顧問メッセージ

最上川と美術館 『美しい山形・美しい最上川』


60年来、現場で最上川を描き続けた画家と晩年の18年暮らし、共に最上川を見続けてきました。
真下は新しい橋ができると、いち早く出かけて行き描いていました。
川の上の景観は橋の上からでなければ眺めることができないことでしょう。
最上川に掛けられている、ほとんどの橋の上から描いたと思います。

当時はまだ、河畔に茅葺の家はある程度、残っていましたが今は見つけるのが困難です。
真下の60年間の絵画をみると道路は新しくなり、堤防ができ、護岸が変わり民家が変わりました。
人物はあまり描かれていまませんが「杉林には人の息吹がある」といっています。
点景の赤い屋根と共に、最上川に集う人々の営みを描いたのかなと思います。

― 最上川は年々日々変わる。新しい道路が出来、新しい橋が架けられる。次々と新しい最上川風景が展開する。 探れども尽きない。描けども描けども描き尽くせない。だが私は描き続けよう「母なる最上川」を ―
真下慶治の最上川にたいする思いです。
財産となるよう美しい風景を残したいと思います。
最上川の全流域を描きましたが、三難所の中程に位置するゆったり流れる大淀を描いて半世紀、アトリエを建ててから38年になります。
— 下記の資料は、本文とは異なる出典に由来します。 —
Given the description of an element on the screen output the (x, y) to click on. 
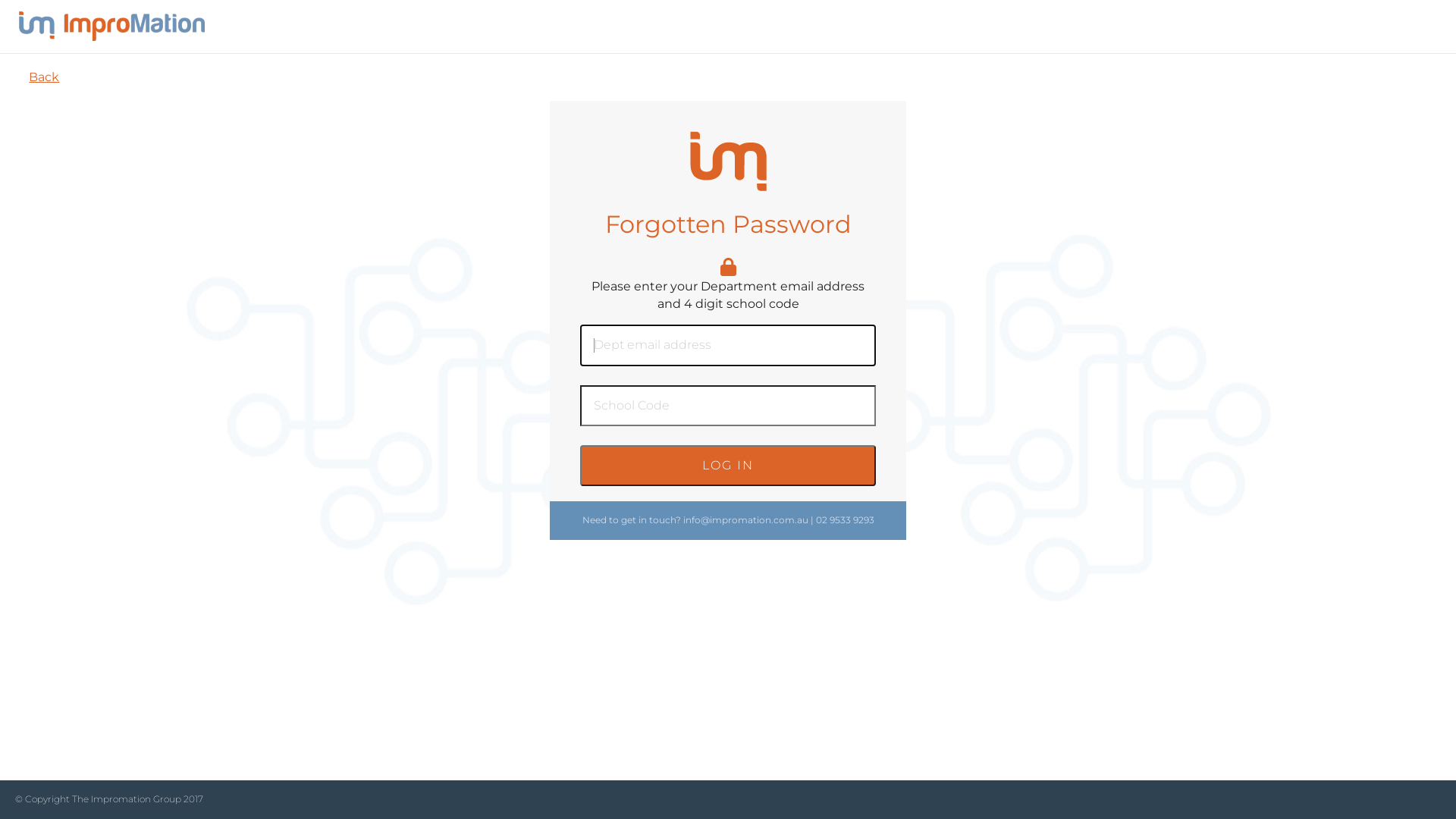
Back Element type: text (43, 76)
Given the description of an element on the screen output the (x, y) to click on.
平成15年、村山市市制50周年を記念して、大淀の高台(大淀尋常小学校跡地)に真下慶治記念美術館ができました。
当美術館を設計していただいた村山出身の設計者・高宮先生をご案内致しましたのは一月末のときでした。
先生は、その時の事を「厳冬の雪深い丘に初めて立った時、風景の寂然した迫力に圧倒された。その時から画家が愛したこのかけがえのない風景を、訪れた人が共有できる場つくることにつきると思った。地元産の楯山石を敷きつめ、階段状に最上川に向かって45度開くテラスは、座して作品鑑賞の余韻に浸る場所であり、観桜会や茶会、生徒の写生会や野外音楽会の場所である」(新建築3)と書かれておられます。

桜の木は一本も切らずに残されました。
80年前、植樹した方々から当時の様子を伺いました。
子供達の元気な声が聞こえて来る場所なのです。
常設展示室は自然光が入り、まさに現場で描き続けた真下の絵を鑑賞していただくことができる最高の場所です。
子供達と共に写生大会や工作、ミュージアムウェデング、コンサート、ギャラリートークほか村山市の文化の発信地となりますよう日々勉強です。
地域の人たちと一緒になり、楽しい和を大きく大きく広げて行きたいと思っています。
まさに、ここから眺められる最上川の自然の風景はかけがえのない財産として守って次の世代に残していかなければと思います。
自然は破壊するのはいっときですが、元に自然に戻すのは大変な時間を要します。
温暖化も相待って時代は変わって行きますが大切なものはなにか・・・
『美しい山形・美しい最上川』がいつまでも続くことをひたすら願います。

真下慶治記念美術館
顧問 真下清美
2020年4月

真下清美プロフィール (旧姓 庄司)

西暦 事 項
1944年 山形市に生れる。
1978年 真下慶治と結婚する。
1993年 真下慶治逝去。
1994年 松山町主催 松山資料館 「真下慶治遺作展」開催。
1995年 戸沢村村立40周年記念 戸沢村役場 「最上油絵展」開催。
1996年 ・「NHK開局60周年記念展」主催。
・「日本画 小松均・洋画 真下慶治『母なる最上川展』」を山形美術館、本間美術館、天童美術館で開催。
・大石田民俗資料館、松ヶ岡ギャラリー松 同時開催。
・第14回「NHK東北ふるさと賞」 受賞。
1997年 サハト紅花開館3周年記念「真下慶治が描く海外スケッチ展」開催。
1998年 松山資料館新館(現在、酒田市松山文化伝承館)に「真下慶治記念室」設立
1999年 村山市制施行45周年 クアハウス碁点「真下慶治 最上川大淀描く展」開催。
2000年 NHK文化センター 草木染教室 講師に就任。
2004年 ・村山市市制施行50周年記念事業「真下慶治記念美術館」設立。(開館のご案内
・真下慶治作品―最上川、海外、静物等200点を寄贈。
・真下慶治記念美術館館長就任。
村山市功労賞 受賞
・NHK東北 番組審議委員 2期在籍。
・松山文化伝承館作品を酒田市に寄贈。
2009年 酒田市民賞 受賞
2010年 現在、山形市在住。
大淀アトリエ現存、酒田(旧松山)アトリエ現存、NHK文化センター草木染講師
2020年 最上川美術館館長に西塚裕樹氏を迎え、顧問に就任。